Garg, Bhilare, and Kanhangad [35] introduced an anti-spoofing measure based on MFCC and CQCC feature. Sub-band analysis was performed on these features. The baseline system had an improved EER value of 36.33%. In [36], the authors proposed an anti-spoofing measure for replayed speech based on the human cochlear as compared to the filter bank models. They also designed two features for extracting features from modulation. The experimental results showed that the integration of these features outperformed the filter bank. The authors in [37] presented a linear prediction signal for the detection of replayed speech. The residual-MFCC and excitation source obtained from the linear residual audio signals were integrated for the detection of the replay audio. The residual-MFCC had better outcomes compared to the baseline systems. In [38], the authors evaluated a detection system for spoof speech based on linear frequency residual cepstral coefficient. Two classifiers called the GMM and CNN were used to distinguish between the replayed and genuine audio signals. A decline of 28.78% and 42.72% in the EER values of the development and evaluation sets respectively was reported.

Proposed method

The primary objective of this research is the detection of voice replay attacks against ASV systems.

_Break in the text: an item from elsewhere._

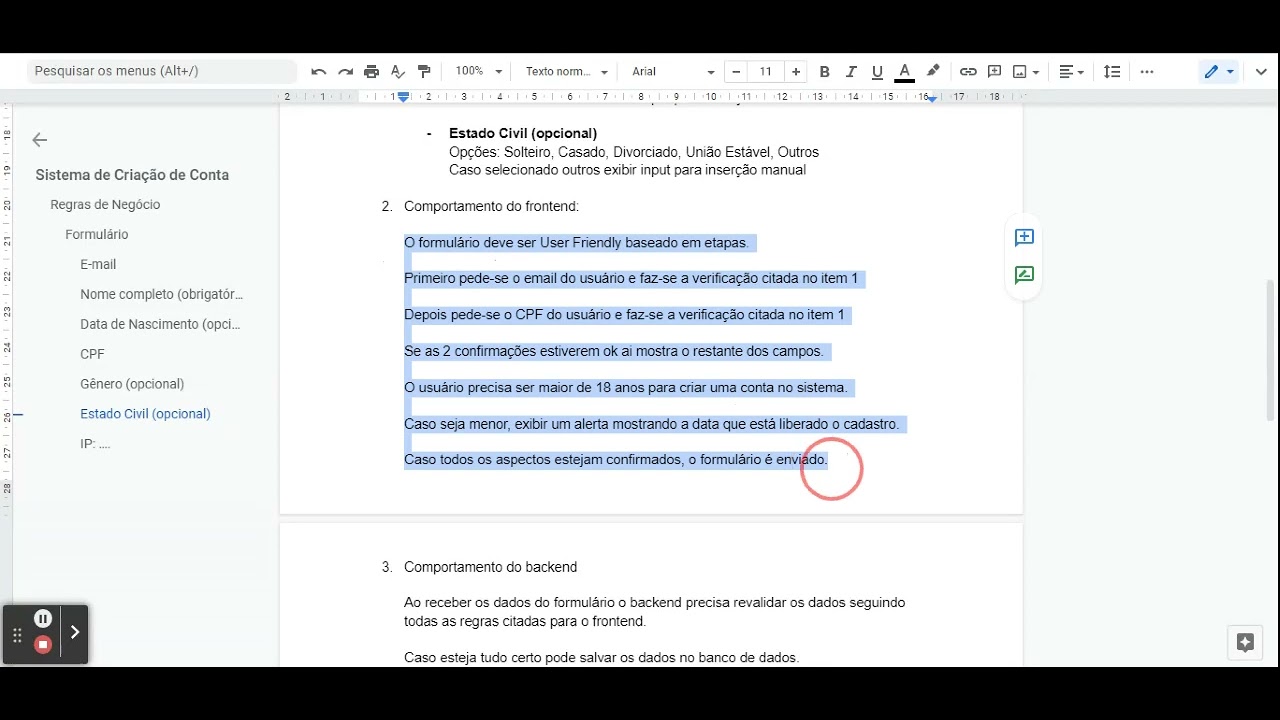Open the zoom level dropdown
Screen dimensions: 1280x720
click(x=477, y=71)
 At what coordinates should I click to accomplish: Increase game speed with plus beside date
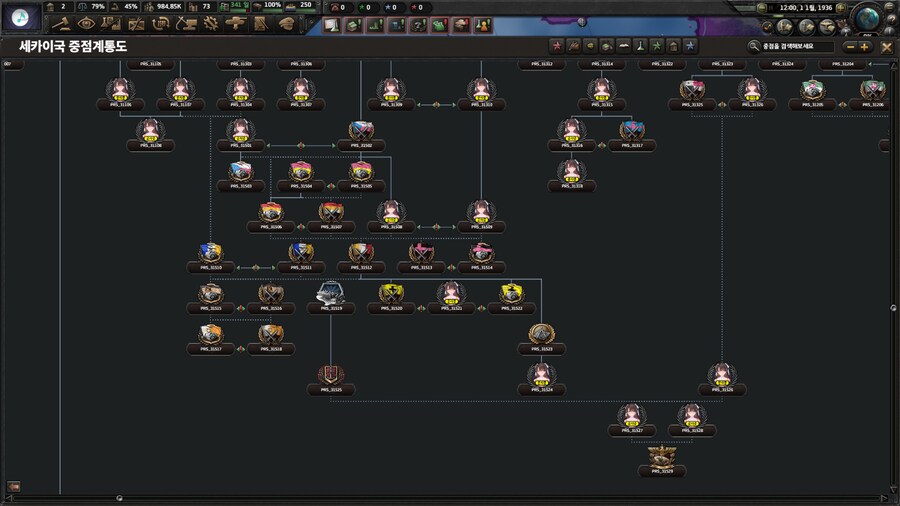pos(841,7)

Our proposed system comprises two basic stages: the extraction of features and classification stage. In the first stage, the audio signals are decomposed and two features of 7, 7-dim, i.e., MFCCs and GTCCs are obtained. Next, we used the Bi-directional long short-term memory network as a deep learning classifier. Our proposed spoofing countermeasure determines the user’s authenticity based on the voice provided. We used the ASVspoof2019 PA dataset for all tests. Figure 1 illustrates the proposed countermeasure. For the implementation of this work, we used a MATLABR2022a. The Matlab2022a has several tools for audio processing. We also performed extraction of features and classification in a single tool.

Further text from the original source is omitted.